#### PROBLEM STATEMENT:
Transcribe the statistics passage below word for word, everything from "Doing it—if not" down to "choice of methods.".

Doing it—if not p then what. This part is about being able to make sense of the statistics you see in articles and reports. After exploring the general issue of the job of statistics further in Chapter 5, Chapter 6 covers traditional statistics (hypothesis testing and confidence intervals), and Chapter 7 introduces Bayesian statistics. For each we will consider what they mean and, as importantly, misinterpretations. Chapter 8 describes some of the common issues and problems faced by all these statistical methods including the dangers of cherry picking and the benefits of simulation and empirical methods made possible by computation. Chapter 9 focuses on the differences and my own recommendations for best choice of methods.
Design and interpretation. The last part of this book is focused on the decisions you need to make as you design your own studies and experiments, and interpret the results. Chapter 10 is about increasing the statistical power of your studies, that is making it more likely you will spot real effects. Chapter 11 moves on to when you have results and want to make sense of them and present them to others; however, much of this advice is also relevant when you are reading the work of others. Finally, Chapter 12 reviews the current state of statistics within HCI and recent developments including adoption of new statistical methods and the analysis of big data.
PART I
Wild and Wide –Concerning Randomness and Distributions
CHAPTER 2
The unexpected wildness of random
How random is the world? We often underestimate just how wild random phenomena are—we expect to see patterns and reasons for what is sometimes entirely arbitrary.
By ‘wild’ here I mean that the behaviour of random phenomena is often far more chaotic than we expect. Perhaps because, barring the weather, so many aspects of life are controlled, we have become used to ‘tame,’ predictable phenomena. Crucially, this may lead to misinterpreting data, especially in graphs, either seeing patterns that are in fact pure randomness, or missing trends hidden by noise.

#### SUPPLIED INFORMATION:

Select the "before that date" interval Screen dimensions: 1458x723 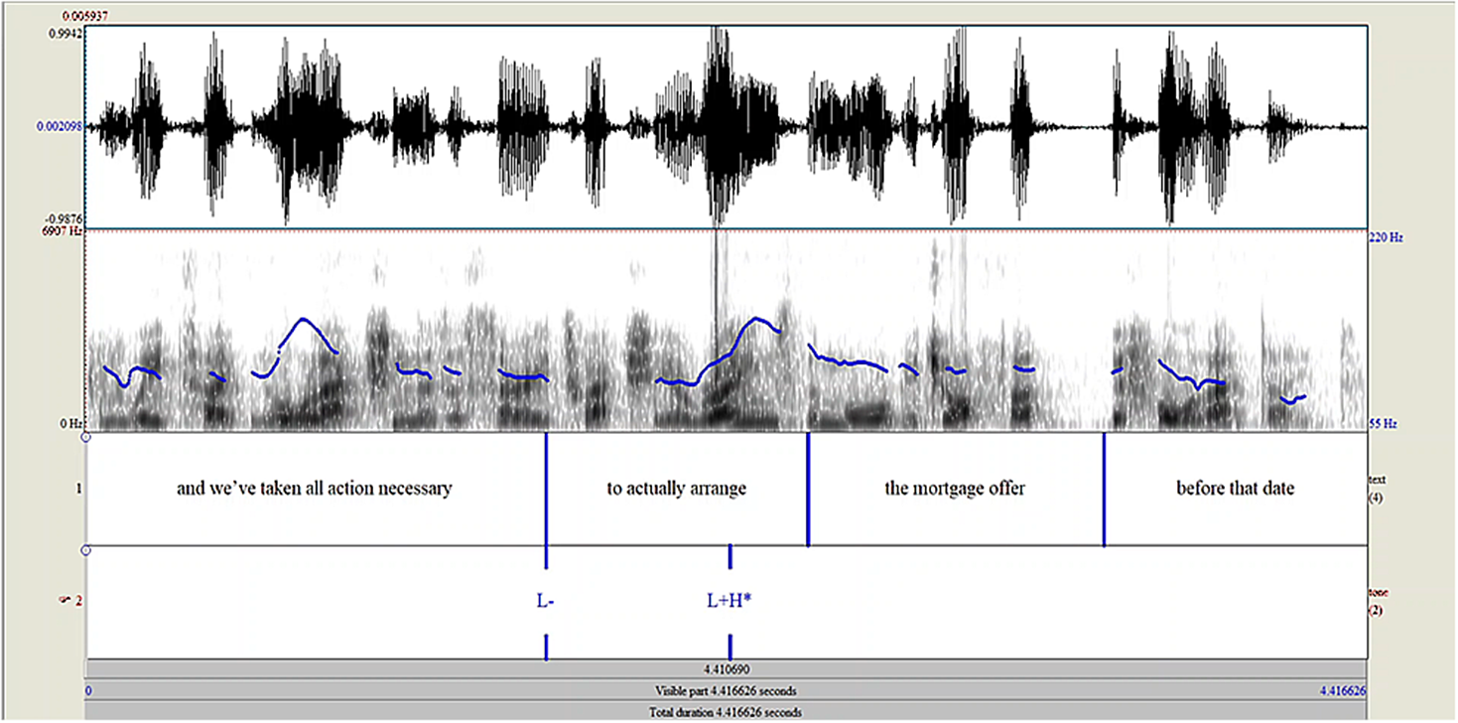[1235, 489]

#### WRITTEN ANSWER:
Doing it—if not p then what. This part is about being able to make sense of the statistics you see in articles and reports. After exploring the general issue of the job of statistics further in Chapter 5, Chapter 6 covers traditional statistics (hypothesis testing and confidence intervals), and Chapter 7 introduces Bayesian statistics. For each we will consider what they mean and, as importantly, misinterpretations. Chapter 8 describes some of the common issues and problems faced by all these statistical methods including the dangers of cherry picking and the benefits of simulation and empirical methods made possible by computation. Chapter 9 focuses on the differences and my own recommendations for best choice of methods.